Since $$(M_t)_{t \geq 0}$$ is a supermartingale, we have $$\mathbb{E}(M_t) \leq \mathbb{E}(M_T) \leq \mathbb{E}(M_0)$$ for all $$t \geq T$$, and so

$$\mathbb{E}(M_0) = \mathbb{E}(M_{\infty}) \leq \mathbb{E}(M_T) \leq \mathbb{E}(M_0).$$

Thus,

$$\mathbb{E}(M_0) = \mathbb{E}(M_{\infty}) = \mathbb{E}(M_T)$$

for all $$T \geq 0$$, i.e. the supermartingale has constant expectation.

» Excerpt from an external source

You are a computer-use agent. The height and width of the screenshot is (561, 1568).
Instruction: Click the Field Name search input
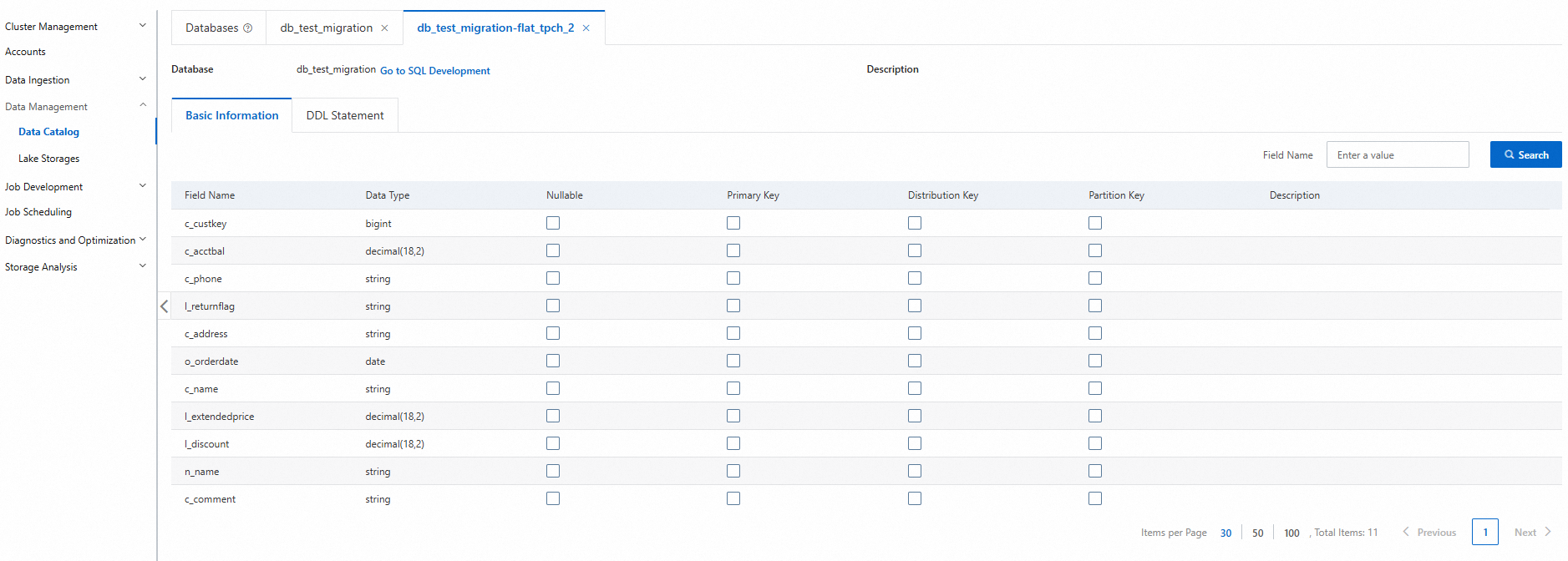pyautogui.click(x=1397, y=155)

By the supermartingale property,

$$\int_F M_t \, d\mathbb{P} \leq \int_F M_s \, d\mathbb{P} \tag{1}$$

for all $$s \leq t$$ and $$F \in \mathcal{F}_s$$. Replacing $$F$$ by $$F^c$$ we get

$$\underbrace{\mathbb{E}(M_t)}_{=\mathbb{E}M_0} - \int_F M_t \, d\mathbb{P} \leq \underbrace{\mathbb{E}(M_s)}_{\mathbb{E}(M_0)} - \int_F M_s \, d\mathbb{P},$$

i.e.

$$\int_F M_t \, d\mathbb{P} \geq \int_F M_s \, d\mathbb{P} \tag{2}$$

Combining $$(1)$$ and $$(2)$$ gives

$$\int_F M_t \, d\mathbb{P} = \int_F M_s \, d\mathbb{P}, \qquad F \in \mathcal{F}_s, s \leq t,$$

i.e. $$\mathbb{E}(M_t \mid \mathcal{F}_s) =M_s$$.

$$EM_t$$ is decreasing by super-martingale property. (Just take expectation in the definition).

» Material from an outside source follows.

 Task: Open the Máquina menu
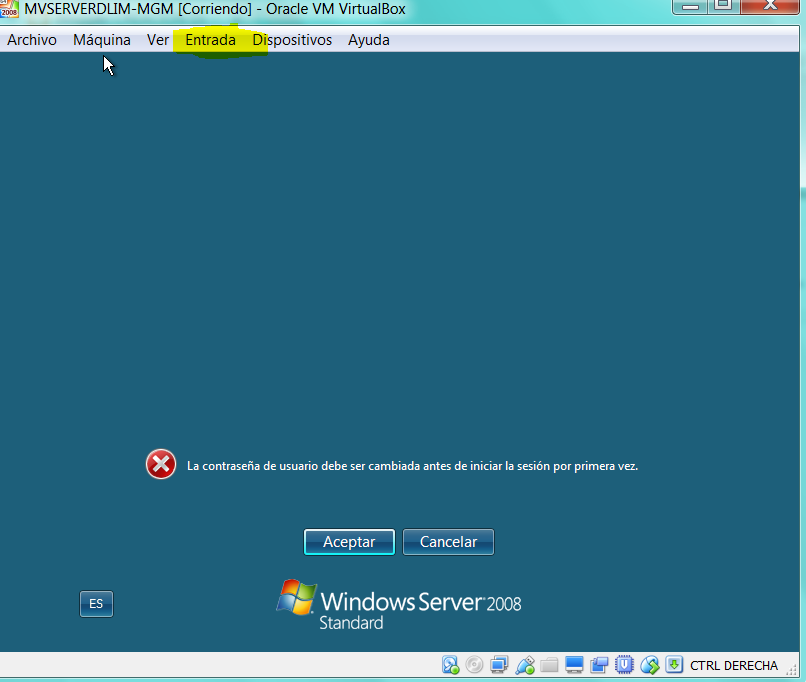point(101,40)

Thus $$EM_{\infty}=E\lim M_t \leq \lim \inf EM_t\leq EM_t \leq EM_)$$ for all $$t$$ where I have used Fatou's lemma for the inequality. It follows now that $$EM_0=EM_{\infty} \leq EM_t \leq EM_0$$ for al $$t$$ which implies that $$EM_0=EM_{\infty}=EM_t$$ for all $$t$$.

Finally $$E(M_{t+s}|F_s) \leq M_t$$ and the non-negative random variable $$M_t-E(M_{t+s}|F_s)$$ has mean $$0$$ by what we just proved. Hence $$M_t=E(M_{t+s}|F_s)$$ almost surely. Thus $$(M_t)$$ is a martingale.